Um apagão de grandes proporções atingiu o Brasil na madrugada desta terça-feira (14), afetando consumidores em todas as regiões e revelando fragilidades no sistema de transmissão de energia elétrica. Segundo informações preliminares, um incêndio na Subestação de Bateias, localizada no Paraná, foi o ponto de origem do colapso que provocou o desligamento em cascata do Sistema Interligado Nacional (SIN). A Agência Nacional de Energia Elétrica (Aneel) abriu processos de fiscalização e enviou equipes ao local para uma inspeção in loco, com o objetivo de identificar responsabilidades e evitar novas ocorrências semelhantes.
De acordo com o Operador Nacional do Sistema Elétrico (ONS), a falha teve início às 0h31, quando um incêndio em um reator provocou o desligamento da subestação de 500 kV em Bateias, interrompendo a interligação entre os subsistemas Sul e Sudeste/Centro-Oeste. Em apenas dois minutos, a carga de energia do sistema caiu 12% — o equivalente a mais de 9.500 MW — uma perda superior à capacidade instalada do lado brasileiro da Usina Hidrelétrica de Itaipu, de 7.000 MW.
O corte abrupto de energia gerou um efeito dominó, levando à ativação automática do Esquema Regional de Alívio de Carga (Erac), mecanismo de segurança que interrompe temporariamente o fornecimento para evitar sobrecarga. O Sudeste perdeu 4.800 MW; o Sul, 1.600 MW; o Nordeste, 1.900 MW; e o Norte, 1.600 MW. A recomposição do sistema começou de forma imediata, e a energia foi restabelecida em até 1h30 nas regiões Norte, Nordeste, Sudeste e Centro-Oeste. No Sul, onde o problema se originou, o fornecimento só foi totalmente normalizado por volta das 3h.
Milhões de consumidores afetados
O apagão impactou diretamente milhões de consumidores em pelo menos onze unidades da federação, incluindo o Distrito Federal, São Paulo, Rio de Janeiro, Pernambuco, Bahia, Amazonas, Minas Gerais, Santa Catarina, Goiás e Rio Grande do Norte.
Em São Paulo, cerca de 937 mil clientes foram afetados; no Rio de Janeiro, aproximadamente 727 mil; e no Distrito Federal, 300 mil. Os números ainda estão sendo consolidados pelas distribuidoras e pelo governo federal.
A duração da interrupção variou de acordo com a localidade: enquanto em São Paulo a queda durou cerca de 8 minutos, no Rio de Janeiro houve trechos com até 1 hora sem energia. No Amazonas e no Distrito Federal, o fornecimento ficou interrompido entre 30 minutos e 1 hora.

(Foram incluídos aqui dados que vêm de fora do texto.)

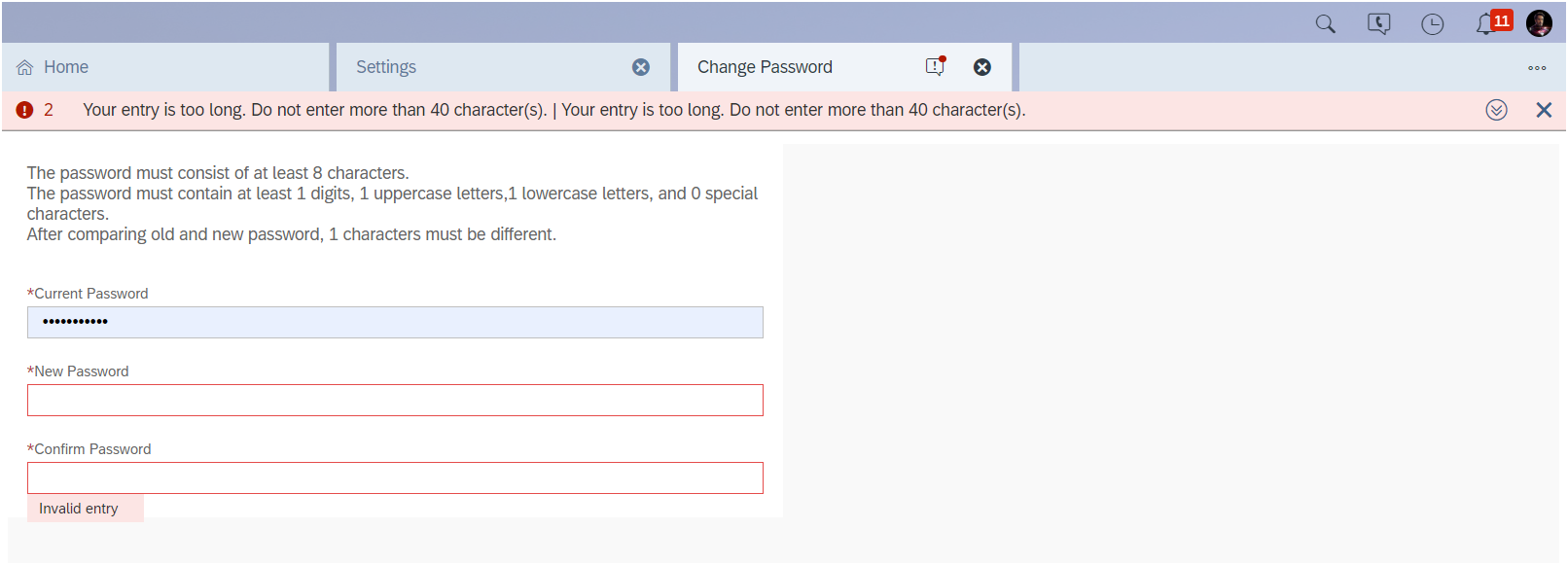Open the three-dot tab overflow menu
Image resolution: width=1568 pixels, height=565 pixels.
(1537, 68)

Investigações em andamento
A Aneel informou que instaurou processos de fiscalização para apurar as causas e determinar responsabilidades. Técnicos da agência foram deslocados para a Subestação de Bateias ainda nesta terça-feira para realizar uma inspeção detalhada. O ONS também convocou uma reunião com os principais agentes do setor elétrico e deve apresentar um relatório técnico até sexta-feira (17).
O Ministério de Minas e Energia (MME) destacou que o incidente foi causado por uma falha técnica em um equipamento no Paraná e ressaltou que mecanismos de proteção impediram que o evento evoluísse para um colapso estrutural. Segundo o MME, não houve danos maiores e o sistema foi estabilizado com rapidez.
Alexei Vivan, diretor-presidente da Associação Brasileira de Companhias de Energia Elétrica (ABCE), explicou que as rotas alternativas que deveriam escoar a energia não funcionaram como previsto, o que provocou uma alteração crítica na frequência elétrica. “Quando essa alteração atinge determinados limites, o sistema desliga automaticamente determinadas regiões para estabilizar a frequência. Foi exatamente isso que ocorreu”, afirmou em entrevista à rádio CBN.
Histórico de falhas
O episódio reacende o debate sobre a vulnerabilidade da rede de transmissão brasileira. Em agosto de 2023, um apagão de grandes proporções atingiu 25 estados e o Distrito Federal, separando eletricamente as regiões Norte e Nordeste do restante do país. Em 2024, eventos semelhantes afetaram Acre, Rondônia e São Paulo, principalmente devido a eventos climáticos extremos. Somente em 2022, foram registrados 42 blecautes com duração superior a dez minutos.
Especialistas alertam que, embora o SIN seja considerado robusto, a dependência de rotas estratégicas e a falta de redundância suficiente podem tornar o sistema vulnerável a falhas pontuais.
A Aneel, o ONS e o MME afirmaram que continuarão monitorando a rede nos próximos dias e que novas medidas de reforço e segurança poderão ser anunciadas após a conclusão do relatório técnico.